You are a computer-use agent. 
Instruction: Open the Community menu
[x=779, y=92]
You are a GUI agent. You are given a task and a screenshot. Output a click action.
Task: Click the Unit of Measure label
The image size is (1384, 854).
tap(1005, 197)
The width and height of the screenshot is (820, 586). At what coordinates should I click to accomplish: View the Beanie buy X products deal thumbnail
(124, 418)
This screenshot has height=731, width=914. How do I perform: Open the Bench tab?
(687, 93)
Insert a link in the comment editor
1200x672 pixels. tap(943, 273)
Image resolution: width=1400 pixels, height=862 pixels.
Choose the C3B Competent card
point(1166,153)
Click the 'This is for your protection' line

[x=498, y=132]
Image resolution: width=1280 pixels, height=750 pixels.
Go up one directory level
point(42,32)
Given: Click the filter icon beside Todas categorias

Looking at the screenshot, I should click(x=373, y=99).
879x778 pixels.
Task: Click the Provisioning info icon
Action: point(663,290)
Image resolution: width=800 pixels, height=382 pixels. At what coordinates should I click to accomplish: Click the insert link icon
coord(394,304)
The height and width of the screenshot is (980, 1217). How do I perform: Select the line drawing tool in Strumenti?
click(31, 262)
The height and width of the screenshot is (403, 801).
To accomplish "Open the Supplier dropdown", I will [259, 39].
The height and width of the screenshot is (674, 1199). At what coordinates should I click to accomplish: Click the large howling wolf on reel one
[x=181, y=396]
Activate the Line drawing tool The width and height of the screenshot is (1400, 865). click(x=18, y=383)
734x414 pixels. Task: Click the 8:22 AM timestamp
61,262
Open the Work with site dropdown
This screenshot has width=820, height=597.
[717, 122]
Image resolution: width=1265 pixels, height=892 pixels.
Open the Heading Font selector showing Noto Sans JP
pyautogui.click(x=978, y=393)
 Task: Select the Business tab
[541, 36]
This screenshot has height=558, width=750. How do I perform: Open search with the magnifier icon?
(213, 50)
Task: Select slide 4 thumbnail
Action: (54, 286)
===
▶ _WHAT IS NEEDED_
Show every line in the entries where the string "agent" occurs.

▶ _TASK ANSWER_
You are a computer-use agent. 
You are a GUI agent. You are given a task and a screenshot. Output a click action.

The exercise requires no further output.